C’est ce que nous constatons dans le cas Sabine lorsque celle-ci relie la scène traumatisante d’un geste paternel violent – le jet d’une carafe d’eau dans la figure – au symptôme de dessèchement de la peau, permettant au cours de l’analyse que s’ouvre une voie de création, celle du dessin. Celle-ci n’est autre que la « tentative de libérer l’imaginaire dans le passage de l’éprouvé au voir », support à la fois des sensations, « mises en acte hallucinatoires des affects ».

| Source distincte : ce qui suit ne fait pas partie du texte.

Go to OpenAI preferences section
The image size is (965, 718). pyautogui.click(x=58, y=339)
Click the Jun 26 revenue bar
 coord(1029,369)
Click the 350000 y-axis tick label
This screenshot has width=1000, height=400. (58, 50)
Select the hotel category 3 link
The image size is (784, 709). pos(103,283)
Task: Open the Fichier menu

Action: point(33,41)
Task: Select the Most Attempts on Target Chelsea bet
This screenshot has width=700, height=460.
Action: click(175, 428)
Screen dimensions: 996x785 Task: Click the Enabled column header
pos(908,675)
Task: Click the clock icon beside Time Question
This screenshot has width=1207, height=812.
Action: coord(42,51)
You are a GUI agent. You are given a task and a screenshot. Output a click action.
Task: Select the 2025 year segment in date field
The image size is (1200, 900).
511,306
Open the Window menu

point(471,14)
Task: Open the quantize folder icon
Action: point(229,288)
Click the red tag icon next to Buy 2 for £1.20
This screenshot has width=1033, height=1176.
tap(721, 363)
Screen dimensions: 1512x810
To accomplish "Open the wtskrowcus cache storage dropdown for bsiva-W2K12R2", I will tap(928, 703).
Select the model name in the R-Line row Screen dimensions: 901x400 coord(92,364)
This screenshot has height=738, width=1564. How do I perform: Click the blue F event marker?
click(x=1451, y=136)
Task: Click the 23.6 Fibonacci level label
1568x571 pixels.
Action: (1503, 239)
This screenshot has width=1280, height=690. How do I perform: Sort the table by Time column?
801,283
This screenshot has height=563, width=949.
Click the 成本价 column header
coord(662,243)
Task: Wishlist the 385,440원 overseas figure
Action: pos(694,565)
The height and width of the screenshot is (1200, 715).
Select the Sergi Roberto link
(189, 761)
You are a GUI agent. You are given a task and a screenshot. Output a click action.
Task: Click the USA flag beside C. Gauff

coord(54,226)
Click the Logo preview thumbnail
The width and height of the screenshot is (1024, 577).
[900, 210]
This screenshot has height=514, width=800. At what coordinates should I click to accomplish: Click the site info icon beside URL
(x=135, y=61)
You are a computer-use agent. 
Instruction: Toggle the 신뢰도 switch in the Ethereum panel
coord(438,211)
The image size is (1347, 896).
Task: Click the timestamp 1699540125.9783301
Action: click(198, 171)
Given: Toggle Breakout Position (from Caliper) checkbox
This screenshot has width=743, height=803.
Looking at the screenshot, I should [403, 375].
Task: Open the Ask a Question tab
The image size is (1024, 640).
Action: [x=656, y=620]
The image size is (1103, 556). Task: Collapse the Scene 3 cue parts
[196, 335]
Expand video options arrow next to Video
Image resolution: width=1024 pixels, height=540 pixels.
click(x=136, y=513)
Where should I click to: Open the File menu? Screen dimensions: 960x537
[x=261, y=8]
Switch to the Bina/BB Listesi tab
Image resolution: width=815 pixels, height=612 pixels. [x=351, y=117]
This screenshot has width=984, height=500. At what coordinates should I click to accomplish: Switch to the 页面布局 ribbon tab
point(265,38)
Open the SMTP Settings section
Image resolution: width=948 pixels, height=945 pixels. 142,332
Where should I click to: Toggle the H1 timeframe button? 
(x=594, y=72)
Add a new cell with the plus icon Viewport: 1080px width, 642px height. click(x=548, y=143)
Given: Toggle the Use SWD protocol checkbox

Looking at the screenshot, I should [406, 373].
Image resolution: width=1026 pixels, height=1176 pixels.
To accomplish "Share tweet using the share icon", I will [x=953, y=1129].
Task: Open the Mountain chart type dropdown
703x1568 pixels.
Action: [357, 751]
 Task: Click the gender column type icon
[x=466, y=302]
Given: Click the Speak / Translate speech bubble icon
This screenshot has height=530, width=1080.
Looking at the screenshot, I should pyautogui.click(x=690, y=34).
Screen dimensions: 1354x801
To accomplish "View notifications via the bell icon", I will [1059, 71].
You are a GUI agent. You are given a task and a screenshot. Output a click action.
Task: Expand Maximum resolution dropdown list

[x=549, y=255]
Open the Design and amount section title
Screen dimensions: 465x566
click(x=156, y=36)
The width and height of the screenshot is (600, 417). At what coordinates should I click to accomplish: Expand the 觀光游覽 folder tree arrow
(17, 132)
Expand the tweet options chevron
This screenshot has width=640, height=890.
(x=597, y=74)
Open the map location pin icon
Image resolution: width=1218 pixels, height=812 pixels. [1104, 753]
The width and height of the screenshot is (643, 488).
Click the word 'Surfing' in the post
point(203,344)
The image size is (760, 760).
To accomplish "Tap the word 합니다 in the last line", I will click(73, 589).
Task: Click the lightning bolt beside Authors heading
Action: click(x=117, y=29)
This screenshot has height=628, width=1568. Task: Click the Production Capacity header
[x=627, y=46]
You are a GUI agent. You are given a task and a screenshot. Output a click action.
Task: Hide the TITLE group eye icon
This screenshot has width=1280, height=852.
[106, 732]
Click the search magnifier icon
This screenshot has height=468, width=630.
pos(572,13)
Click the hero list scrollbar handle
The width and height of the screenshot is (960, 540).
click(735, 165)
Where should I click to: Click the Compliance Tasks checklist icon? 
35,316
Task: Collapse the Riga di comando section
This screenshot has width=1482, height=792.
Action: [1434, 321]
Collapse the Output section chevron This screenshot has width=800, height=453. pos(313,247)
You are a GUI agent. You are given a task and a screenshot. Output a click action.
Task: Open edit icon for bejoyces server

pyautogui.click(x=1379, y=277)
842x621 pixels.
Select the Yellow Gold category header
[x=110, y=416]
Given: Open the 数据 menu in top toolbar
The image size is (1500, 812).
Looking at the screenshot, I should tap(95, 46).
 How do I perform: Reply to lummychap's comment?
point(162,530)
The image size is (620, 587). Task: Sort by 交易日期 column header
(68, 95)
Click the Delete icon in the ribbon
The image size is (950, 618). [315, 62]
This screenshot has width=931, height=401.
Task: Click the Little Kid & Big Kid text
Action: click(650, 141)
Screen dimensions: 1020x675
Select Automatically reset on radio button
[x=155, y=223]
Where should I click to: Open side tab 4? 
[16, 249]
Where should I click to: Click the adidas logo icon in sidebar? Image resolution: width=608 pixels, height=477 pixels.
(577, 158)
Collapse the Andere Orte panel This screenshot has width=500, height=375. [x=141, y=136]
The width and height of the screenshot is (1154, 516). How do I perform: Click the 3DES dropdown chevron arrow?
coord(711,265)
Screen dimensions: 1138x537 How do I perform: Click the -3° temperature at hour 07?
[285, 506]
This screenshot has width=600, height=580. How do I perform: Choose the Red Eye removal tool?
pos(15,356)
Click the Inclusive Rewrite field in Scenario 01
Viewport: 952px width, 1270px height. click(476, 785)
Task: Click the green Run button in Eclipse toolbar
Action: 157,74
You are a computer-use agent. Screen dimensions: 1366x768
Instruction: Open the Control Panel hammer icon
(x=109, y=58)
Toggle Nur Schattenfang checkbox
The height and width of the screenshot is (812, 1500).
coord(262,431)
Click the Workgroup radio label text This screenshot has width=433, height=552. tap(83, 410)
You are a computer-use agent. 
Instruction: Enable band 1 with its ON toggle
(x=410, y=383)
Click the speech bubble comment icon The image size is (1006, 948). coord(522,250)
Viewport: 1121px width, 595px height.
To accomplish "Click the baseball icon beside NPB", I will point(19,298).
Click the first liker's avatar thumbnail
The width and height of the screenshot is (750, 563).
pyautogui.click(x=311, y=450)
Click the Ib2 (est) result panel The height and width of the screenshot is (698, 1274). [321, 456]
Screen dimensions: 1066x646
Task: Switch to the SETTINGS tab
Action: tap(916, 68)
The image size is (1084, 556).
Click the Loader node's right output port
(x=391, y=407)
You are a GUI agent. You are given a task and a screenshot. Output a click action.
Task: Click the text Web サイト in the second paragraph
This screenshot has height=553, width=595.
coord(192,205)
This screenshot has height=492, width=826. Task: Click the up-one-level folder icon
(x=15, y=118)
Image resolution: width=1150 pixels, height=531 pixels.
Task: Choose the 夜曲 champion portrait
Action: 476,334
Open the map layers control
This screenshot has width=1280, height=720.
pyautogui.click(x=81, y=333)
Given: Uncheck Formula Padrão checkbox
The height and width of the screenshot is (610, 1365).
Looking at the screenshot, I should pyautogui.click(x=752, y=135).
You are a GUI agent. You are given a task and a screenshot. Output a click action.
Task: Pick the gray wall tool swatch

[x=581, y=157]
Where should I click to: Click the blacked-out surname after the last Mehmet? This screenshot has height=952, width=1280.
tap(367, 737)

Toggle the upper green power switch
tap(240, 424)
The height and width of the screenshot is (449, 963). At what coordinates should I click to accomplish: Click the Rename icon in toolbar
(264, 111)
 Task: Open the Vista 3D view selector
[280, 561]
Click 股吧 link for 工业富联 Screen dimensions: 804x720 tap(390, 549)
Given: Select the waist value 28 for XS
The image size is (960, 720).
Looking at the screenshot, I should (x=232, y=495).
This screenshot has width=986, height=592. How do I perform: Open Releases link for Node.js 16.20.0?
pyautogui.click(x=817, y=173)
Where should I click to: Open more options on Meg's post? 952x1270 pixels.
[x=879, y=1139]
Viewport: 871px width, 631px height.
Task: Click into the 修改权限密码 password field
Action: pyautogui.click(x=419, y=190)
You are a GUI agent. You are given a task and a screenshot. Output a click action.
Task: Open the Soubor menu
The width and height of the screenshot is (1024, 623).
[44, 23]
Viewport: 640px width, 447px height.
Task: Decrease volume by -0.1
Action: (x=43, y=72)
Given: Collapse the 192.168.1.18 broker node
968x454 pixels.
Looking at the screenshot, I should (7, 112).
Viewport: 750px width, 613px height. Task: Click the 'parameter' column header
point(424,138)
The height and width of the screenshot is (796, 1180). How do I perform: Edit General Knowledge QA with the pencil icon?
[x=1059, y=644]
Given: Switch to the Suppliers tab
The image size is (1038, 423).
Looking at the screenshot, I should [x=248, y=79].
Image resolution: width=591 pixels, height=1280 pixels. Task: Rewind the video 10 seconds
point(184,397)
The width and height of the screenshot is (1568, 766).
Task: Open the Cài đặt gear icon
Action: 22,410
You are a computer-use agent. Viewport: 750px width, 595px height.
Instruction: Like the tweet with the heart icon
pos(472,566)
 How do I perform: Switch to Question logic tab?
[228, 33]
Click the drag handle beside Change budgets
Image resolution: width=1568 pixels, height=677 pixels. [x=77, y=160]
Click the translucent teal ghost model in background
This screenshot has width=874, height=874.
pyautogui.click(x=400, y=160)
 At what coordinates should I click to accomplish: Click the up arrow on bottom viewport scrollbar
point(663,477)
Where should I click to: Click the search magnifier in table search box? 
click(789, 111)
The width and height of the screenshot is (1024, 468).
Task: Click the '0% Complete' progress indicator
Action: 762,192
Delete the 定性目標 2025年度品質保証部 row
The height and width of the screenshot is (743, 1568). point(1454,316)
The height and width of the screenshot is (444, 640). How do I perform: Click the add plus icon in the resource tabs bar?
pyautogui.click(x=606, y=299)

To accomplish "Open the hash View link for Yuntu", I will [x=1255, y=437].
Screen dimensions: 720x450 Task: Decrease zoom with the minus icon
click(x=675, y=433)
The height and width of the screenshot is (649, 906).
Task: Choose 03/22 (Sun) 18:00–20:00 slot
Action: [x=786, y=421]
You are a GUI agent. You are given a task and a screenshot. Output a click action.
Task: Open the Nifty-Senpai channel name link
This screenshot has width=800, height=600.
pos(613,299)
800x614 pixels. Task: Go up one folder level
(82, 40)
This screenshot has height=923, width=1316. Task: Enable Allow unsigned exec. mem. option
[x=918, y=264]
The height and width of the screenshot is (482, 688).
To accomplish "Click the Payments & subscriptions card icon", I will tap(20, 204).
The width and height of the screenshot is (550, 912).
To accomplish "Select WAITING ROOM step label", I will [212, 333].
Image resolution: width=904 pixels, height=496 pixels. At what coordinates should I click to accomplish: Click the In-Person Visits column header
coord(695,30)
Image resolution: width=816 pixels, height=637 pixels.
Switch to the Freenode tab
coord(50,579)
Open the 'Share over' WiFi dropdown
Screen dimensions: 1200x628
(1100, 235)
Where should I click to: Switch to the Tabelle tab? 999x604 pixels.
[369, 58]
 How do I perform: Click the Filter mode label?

Cette mise en acte esthétique se trouve ainsi confrontée à l’œil impressionniste d’un Cézanne « aux sensations colorantes », qui s’exerce à peindre l’excès de l’affect en libérant sur la toile le renversement de la perspective classique, ou, plus proche de nous, Munch s’attachant à « peindre le cri » dans un moment d’égarement de la pensée,  quasi confusionnel. Si bien que la thèse de l’auteur s’appuie autant sur l’utilisation chez certains artistes de leur capacité de régression formelle qui concède au fonctionnement hallucinatoire une capacité de figurabilité auxquelles les « sensations hallucinées » permettent de donner accès, autant qu’un travail de réminiscence qui assouplit le symptôme clinique et trouve l’ issue d’une création esthétique.

Du coup, le mécanisme de défense qui se met en place pour répondre à l’agression de la figure archaïque maternelle – Chose, gouffre ou vide- fait advenir les formes originaires que le geste créateur vient expliciter, l’enfant en l’adulte s’y résolvant, afin de se dégager des rêts de la projection paranoïaque dont l’œuvre  récupère les formes archaïques sublimées.

Ce livre est à mettre dans les mains de ceux pour lesquels la créativité ne serait qu’issue de l’imaginaire, alors que la preuve est faite que la création touche l’envers du fantasme.